De là nous ne tirons cependant pas l’idée, qui se voudrait renversante, mais qui n’est qu’inversée, selon quoi, et bien, le désir de se délivrer des contraintes, des lourdeurs, des peines, du labeur serait insensé, irréaliste, éthéré, etc.
Elle est aussi légitime que juste. C’est sans nul doute l’exploitation du travail d’autrui et l’aliénation fatale qui en résulte qui ont rendu le travail mauvais : étranger, contraint, dominé par le désagrément, l’amertume, le déplaisir.
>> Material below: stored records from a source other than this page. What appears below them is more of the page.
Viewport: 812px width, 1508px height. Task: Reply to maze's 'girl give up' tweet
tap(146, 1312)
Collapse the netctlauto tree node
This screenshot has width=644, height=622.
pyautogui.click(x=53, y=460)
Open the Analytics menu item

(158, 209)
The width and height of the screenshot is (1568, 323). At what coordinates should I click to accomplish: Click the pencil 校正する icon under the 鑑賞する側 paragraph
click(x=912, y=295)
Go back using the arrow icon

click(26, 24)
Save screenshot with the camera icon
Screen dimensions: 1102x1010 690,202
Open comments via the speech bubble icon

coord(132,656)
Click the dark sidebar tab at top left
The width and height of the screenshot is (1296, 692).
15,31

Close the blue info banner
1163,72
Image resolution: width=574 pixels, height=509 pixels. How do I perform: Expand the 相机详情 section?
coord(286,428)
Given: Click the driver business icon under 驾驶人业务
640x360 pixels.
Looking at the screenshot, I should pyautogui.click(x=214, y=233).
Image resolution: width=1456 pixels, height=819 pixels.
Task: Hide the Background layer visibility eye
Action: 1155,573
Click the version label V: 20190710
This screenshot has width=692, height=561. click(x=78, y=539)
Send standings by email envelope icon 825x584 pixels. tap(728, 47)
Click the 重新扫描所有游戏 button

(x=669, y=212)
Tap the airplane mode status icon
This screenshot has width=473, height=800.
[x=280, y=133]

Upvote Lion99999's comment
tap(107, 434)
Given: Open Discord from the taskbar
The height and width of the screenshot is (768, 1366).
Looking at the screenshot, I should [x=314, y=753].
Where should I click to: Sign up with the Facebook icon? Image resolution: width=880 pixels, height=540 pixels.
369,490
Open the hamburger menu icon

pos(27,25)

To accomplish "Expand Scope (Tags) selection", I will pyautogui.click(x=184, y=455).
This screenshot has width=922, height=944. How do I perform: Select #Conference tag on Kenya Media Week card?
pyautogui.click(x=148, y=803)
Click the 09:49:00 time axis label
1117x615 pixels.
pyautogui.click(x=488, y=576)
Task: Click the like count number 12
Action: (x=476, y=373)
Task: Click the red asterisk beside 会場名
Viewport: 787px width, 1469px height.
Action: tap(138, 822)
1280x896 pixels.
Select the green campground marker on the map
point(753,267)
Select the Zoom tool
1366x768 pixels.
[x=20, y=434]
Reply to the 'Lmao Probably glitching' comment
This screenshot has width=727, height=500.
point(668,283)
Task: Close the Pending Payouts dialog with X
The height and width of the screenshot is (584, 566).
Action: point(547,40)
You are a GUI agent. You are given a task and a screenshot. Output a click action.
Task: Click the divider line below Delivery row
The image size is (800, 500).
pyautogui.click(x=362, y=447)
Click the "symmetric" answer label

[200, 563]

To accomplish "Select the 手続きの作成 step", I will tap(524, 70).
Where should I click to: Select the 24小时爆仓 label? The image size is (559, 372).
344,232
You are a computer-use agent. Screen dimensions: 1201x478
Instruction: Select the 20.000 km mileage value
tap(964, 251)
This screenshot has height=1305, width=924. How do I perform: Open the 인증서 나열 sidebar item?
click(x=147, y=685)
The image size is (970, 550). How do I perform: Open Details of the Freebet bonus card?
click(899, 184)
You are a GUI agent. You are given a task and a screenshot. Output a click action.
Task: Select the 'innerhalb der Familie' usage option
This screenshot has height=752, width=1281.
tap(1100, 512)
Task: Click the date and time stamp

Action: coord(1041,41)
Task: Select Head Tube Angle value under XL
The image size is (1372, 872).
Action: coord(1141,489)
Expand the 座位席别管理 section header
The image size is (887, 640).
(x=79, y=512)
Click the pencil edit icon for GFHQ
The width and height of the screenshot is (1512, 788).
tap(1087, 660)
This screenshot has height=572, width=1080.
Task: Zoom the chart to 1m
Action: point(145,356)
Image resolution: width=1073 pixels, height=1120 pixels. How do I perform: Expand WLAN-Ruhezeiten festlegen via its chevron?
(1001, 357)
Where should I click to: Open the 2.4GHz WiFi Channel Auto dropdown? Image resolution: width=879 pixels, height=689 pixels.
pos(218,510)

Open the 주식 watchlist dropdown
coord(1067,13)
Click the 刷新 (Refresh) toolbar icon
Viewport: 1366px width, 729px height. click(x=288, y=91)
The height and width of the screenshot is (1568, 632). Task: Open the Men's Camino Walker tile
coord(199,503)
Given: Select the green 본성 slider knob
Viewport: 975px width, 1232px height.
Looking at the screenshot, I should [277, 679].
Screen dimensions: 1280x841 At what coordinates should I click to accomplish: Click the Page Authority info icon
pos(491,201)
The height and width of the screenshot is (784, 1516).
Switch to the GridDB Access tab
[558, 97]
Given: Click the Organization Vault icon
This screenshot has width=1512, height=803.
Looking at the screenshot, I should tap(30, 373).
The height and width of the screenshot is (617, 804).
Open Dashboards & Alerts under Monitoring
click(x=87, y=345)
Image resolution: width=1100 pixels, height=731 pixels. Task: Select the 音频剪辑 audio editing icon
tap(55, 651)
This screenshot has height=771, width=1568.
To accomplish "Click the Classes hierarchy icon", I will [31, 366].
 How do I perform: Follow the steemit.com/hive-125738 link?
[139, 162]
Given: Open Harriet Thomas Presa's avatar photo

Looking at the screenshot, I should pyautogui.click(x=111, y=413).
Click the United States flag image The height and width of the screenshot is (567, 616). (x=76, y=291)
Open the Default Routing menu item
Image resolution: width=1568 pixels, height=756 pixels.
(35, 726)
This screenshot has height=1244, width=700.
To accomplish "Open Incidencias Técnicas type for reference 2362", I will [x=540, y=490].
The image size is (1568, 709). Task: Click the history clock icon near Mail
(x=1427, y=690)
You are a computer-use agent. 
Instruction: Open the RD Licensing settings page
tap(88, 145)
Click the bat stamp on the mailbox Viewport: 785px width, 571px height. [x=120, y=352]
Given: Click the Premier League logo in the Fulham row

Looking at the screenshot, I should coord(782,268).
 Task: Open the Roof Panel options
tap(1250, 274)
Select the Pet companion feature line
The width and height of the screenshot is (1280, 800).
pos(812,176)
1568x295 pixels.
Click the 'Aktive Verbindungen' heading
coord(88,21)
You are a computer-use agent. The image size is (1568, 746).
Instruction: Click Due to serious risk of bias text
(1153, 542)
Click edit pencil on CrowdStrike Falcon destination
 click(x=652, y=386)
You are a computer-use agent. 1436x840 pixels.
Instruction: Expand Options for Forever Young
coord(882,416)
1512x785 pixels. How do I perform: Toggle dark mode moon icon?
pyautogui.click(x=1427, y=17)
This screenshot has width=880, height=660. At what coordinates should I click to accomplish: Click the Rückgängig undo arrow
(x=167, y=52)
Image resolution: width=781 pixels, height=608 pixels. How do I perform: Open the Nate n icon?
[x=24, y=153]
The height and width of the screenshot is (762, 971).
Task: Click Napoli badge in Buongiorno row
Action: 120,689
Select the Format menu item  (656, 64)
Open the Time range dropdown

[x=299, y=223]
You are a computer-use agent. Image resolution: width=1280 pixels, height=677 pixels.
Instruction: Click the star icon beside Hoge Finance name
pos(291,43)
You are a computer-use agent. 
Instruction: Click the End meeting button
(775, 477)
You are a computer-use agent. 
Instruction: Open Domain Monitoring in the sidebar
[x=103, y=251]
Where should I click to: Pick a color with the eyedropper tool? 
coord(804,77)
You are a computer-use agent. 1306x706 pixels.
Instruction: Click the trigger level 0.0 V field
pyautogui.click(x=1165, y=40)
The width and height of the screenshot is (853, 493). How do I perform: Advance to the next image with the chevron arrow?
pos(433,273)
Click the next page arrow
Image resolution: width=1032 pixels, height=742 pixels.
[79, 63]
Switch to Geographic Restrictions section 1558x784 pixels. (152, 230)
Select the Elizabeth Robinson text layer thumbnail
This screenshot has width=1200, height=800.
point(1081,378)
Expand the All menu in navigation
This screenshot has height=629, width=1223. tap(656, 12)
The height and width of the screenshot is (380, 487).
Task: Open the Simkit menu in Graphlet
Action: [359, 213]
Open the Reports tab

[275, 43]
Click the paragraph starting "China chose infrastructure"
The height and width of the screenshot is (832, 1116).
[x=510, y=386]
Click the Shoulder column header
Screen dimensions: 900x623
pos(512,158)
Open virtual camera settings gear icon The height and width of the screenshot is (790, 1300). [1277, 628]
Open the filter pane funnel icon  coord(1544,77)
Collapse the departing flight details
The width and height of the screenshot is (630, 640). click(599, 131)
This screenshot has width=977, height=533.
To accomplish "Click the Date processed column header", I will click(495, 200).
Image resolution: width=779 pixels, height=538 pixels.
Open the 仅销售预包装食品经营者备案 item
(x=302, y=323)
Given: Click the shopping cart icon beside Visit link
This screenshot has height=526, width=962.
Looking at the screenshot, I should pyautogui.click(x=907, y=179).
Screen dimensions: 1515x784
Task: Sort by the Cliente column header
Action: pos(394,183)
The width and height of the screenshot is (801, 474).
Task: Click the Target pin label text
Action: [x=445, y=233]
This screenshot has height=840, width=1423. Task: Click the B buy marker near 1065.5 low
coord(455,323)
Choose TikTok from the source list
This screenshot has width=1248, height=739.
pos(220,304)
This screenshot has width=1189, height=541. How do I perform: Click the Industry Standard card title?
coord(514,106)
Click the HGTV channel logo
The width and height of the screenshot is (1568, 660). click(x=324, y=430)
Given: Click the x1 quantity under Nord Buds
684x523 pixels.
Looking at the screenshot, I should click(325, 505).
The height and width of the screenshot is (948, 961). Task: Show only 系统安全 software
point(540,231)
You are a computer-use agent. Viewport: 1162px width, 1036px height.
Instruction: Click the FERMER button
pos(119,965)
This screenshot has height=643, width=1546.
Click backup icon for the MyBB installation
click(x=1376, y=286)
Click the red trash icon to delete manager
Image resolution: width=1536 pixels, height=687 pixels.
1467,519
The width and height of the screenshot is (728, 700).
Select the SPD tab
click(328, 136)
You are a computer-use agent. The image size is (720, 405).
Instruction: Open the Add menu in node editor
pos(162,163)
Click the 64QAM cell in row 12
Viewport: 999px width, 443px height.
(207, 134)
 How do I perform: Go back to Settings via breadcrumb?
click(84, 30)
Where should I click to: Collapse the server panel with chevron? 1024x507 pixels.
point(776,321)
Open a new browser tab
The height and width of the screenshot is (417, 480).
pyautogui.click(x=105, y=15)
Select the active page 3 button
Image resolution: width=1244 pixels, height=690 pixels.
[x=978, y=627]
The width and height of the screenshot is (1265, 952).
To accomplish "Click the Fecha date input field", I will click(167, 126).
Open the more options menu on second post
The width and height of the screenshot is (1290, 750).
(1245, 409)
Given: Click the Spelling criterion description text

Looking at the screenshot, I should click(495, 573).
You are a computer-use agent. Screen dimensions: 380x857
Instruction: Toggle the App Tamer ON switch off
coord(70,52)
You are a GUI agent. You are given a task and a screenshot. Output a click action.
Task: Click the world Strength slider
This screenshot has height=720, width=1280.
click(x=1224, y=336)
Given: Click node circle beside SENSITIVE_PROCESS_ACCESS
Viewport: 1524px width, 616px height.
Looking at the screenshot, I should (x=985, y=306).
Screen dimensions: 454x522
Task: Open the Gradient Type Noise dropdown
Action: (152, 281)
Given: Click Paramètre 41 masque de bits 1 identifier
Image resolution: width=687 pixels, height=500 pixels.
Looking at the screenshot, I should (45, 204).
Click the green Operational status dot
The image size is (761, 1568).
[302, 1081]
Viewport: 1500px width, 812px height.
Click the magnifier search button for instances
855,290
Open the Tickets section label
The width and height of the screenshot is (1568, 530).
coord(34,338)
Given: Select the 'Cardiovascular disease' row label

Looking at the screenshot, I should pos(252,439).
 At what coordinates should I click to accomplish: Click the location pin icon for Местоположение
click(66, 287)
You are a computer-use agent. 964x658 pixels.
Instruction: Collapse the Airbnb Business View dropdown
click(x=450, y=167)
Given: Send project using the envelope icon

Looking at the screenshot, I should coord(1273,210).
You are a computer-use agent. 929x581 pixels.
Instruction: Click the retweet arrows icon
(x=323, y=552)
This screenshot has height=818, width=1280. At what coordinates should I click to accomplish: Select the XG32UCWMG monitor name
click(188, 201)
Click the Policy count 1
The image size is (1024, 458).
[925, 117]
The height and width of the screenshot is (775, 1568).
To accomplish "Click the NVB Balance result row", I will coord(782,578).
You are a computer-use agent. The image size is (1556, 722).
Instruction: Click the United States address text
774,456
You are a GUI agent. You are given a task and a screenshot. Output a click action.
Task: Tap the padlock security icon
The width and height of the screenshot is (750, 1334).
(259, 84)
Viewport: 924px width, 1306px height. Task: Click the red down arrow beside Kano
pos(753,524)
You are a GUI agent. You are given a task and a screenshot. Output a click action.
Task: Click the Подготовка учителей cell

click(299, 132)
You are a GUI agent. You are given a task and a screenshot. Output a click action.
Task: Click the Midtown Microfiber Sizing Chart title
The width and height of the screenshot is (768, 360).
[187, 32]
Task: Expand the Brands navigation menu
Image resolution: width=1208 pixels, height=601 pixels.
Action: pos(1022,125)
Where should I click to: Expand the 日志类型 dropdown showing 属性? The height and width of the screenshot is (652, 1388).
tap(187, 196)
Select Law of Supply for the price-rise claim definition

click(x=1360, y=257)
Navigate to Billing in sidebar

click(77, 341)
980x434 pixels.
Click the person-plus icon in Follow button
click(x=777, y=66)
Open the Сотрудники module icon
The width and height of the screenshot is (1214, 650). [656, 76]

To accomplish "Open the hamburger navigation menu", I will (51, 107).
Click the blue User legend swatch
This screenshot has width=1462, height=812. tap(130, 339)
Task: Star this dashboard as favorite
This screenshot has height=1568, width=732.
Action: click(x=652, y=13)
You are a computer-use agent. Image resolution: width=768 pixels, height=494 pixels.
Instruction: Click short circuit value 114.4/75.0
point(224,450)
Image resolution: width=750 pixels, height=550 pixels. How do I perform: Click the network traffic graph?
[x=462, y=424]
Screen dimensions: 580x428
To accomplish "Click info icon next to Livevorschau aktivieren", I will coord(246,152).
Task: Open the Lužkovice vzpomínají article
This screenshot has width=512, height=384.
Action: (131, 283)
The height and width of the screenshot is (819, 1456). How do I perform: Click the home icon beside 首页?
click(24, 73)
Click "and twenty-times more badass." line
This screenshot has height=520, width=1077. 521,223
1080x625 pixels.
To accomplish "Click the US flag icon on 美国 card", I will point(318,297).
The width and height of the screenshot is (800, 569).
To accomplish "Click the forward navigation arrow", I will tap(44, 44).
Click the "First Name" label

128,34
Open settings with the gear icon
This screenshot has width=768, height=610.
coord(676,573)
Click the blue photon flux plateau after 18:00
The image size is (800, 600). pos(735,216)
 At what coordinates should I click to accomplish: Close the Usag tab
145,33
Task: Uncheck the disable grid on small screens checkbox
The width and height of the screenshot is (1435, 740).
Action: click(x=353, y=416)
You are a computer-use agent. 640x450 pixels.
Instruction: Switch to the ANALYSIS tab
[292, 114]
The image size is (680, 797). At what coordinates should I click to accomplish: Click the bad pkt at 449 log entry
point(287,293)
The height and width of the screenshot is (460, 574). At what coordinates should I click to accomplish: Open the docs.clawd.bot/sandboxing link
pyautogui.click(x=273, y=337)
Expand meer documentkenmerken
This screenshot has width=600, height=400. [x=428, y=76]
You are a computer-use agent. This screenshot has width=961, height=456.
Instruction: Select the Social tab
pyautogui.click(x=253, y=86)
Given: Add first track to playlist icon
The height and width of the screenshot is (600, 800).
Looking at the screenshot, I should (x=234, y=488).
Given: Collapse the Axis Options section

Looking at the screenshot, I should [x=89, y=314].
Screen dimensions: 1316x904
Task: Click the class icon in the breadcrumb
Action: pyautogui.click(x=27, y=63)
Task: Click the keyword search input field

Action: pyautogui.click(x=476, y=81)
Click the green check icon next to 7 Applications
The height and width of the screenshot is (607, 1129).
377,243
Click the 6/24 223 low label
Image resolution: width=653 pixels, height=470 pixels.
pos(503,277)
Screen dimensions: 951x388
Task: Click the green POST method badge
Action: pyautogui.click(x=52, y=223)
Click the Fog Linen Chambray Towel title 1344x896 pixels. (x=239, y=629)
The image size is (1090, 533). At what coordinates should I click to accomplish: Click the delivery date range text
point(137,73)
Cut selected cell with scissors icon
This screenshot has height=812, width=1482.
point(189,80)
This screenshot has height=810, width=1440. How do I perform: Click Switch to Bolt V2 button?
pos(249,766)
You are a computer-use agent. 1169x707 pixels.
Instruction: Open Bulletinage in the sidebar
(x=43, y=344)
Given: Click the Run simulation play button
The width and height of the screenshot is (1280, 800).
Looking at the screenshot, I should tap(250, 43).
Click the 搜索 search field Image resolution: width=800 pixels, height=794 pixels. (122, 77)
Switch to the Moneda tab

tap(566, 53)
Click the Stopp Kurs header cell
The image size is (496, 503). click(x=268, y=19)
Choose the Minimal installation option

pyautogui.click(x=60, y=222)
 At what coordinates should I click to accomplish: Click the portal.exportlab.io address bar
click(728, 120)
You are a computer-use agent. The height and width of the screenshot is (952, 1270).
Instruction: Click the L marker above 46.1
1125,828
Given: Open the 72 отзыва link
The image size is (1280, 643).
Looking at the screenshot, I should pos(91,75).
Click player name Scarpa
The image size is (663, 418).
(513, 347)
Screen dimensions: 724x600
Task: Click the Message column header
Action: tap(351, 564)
Mais c’est la sagesse naturelle des peuples primitifs (ou premiers ou racines, etc.) que d’avoir toujours cherché à répondre aux nécessités de façon agréable, la plus légère, la plus joyeuse, rieuse, créative possible. Cette alchimie des activités correspond à ce qu’Epicure appelait les désirs naturels mais non nécessaires, pour les distinguer des besoins. On peut considérer, avec Spinoza, que ces désirs sont pourtant également nécessaires à l’épanouissement des potentialités proprement humaines, et à ce tire entièrement naturels ; c’est-à-dire qu’ils forment le conatus de l’espèce ; son effort pour s’accomplir et persévérer dans son être.
Il existe un moyen simple de les distinguer des activités productrices de malheur, de réduction et de rétrécissement de l’existence et de l’humain : elles sont effort sans se forcer. Et si elles sont tel, c’est que l’individu et/ou la communauté qui les accomplissent ressentent ici et maintenant, immédiatement, la joie qui accompagne nécessairement le développement et/ou l’épanouissement de soi.
Elles sont donc non pas des nécessités s’imposant de l’extérieur, mais des réalisations maîtrisées de l’intérieur. Ceci peut être illustré de mille façons ; par exemple, là tout de suite, je fais un effort pour écrire, mais qui n’a rien à voir avec la saisie d’un texte qui ne m’intéresserait pas. Je faisais remarquer, il y a un bon moment déjà, à quelques conspirationnistes, que laver la vaisselle pouvait être une œuvre vivante et jouissive, ce qui les laissa cois. Je ne parlais évidemment pas du « métier » de « plongeur ».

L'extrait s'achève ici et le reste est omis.